On Sunday, we headed back to the Polk Museum for the Florida Chapter Meeting and an educational session about Museum Store Sunday by Susan Tudor, who everyone applauded for her dedication to Museum Store Sunday and its success. From there, everyone headed home, full of fabulous memories.

Just a few weeks later, our own chapter, the South Atlantic (SA) Chapter, met in Charlotte for the first weekend-long chapter meeting the SA has had in many years. It did not disappoint. Hosted by Amy Grigg of the Mint Museum and planned by Diana Walpole of Crystal Bridges, we were blessed with a gorgeous fall weekend and VIP treatment by both locations of the Mint Museum, the Bechtler Museum of Modern Art, the Levine Museum of the New South and the Carolinas Aviation Museum. The educational sessions were terrific, the exhibits and tour guides a delight and the vendor product presentations over Sunday breakfast very well received and interesting.

This conference, which I had even played a small part in organizing, was also full of surprises, the biggest of which occurred at a catered dinner on Saturday night at the Carolinas Aviation Museum on the grounds of Charlotte Douglas International Airport. Little did any of us know that we would be seeing the “Miracle on the Hudson” plane that Captain Sully landed perfectly after a flock of geese shut both engines down shortly after taking off from New York’s LaGuardia Airport in January 2009. I know I was not alone in getting goosebumps from seeing this plane in person and hearing the stories that our tour guide told. It was really memorable!

My memory for details is not as good as it once was (I can barely remember a movie the day after I’ve watched it), but I am not exaggerating when I say that I can remember almost every minute of both of these weekends because they were truly wonderous affairs that I felt very privileged to have been able to attend. From my point of view, being invited to attend these amazing chapter meetings that take place at top-notch museums with top-notch people are worth your MSA membership dues and more. Thank you to all of the volunteers who spend many hours organizing these educational and fun weekends — they are something that every MSA member should take advantage of, and I encourage you to get hooked on them too.

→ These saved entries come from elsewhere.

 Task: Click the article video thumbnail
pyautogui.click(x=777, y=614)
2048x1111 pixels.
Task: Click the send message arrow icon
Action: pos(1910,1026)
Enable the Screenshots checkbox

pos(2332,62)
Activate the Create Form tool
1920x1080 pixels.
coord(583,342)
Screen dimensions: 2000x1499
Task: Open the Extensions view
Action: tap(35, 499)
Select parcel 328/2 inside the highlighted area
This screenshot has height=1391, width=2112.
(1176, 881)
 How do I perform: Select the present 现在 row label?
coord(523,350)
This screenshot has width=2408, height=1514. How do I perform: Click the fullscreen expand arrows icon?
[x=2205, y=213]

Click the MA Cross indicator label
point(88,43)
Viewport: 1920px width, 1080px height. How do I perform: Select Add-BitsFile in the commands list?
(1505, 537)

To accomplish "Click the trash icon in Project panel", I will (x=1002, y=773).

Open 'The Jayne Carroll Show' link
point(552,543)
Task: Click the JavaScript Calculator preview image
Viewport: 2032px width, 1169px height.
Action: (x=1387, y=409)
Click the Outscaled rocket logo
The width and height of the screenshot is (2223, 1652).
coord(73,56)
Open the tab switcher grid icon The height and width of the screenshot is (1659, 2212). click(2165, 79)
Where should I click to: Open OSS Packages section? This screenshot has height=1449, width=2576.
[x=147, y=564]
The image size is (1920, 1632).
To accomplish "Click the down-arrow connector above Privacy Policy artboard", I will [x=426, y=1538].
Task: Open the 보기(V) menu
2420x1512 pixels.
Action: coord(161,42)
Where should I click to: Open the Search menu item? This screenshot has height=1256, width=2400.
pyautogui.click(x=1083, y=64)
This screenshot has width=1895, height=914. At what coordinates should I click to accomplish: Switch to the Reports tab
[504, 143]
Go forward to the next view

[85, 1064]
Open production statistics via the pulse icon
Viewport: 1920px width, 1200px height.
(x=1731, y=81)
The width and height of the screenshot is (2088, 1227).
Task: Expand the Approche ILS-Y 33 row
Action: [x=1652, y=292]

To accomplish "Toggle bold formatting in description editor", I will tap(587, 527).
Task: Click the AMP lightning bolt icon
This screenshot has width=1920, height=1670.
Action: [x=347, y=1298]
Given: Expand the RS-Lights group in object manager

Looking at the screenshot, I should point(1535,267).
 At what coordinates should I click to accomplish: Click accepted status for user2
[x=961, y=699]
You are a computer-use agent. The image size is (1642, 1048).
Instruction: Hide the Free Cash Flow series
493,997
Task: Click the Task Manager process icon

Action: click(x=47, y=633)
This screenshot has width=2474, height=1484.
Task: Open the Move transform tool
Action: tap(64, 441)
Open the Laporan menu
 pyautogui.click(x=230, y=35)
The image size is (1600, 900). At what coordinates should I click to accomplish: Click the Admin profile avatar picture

P.S. This year, the South Atlantic Regional Conference will be held in Asheville, North Carolina (the hometown of Kamibashi) on the weekend of Sept. 6–8, 2019. Be on the lookout for more information on the Chapter Upcoming Events page of the MSA website around the middle of June.

Kristen Daniels is the president of Kamibashi (the string doll people) and one of two vendor advisers to the MSA Board. When she and her husband Chris travel, they love to visit museums and their shops, so attending regional chapter meetings is going to be something they happily do for many years to come.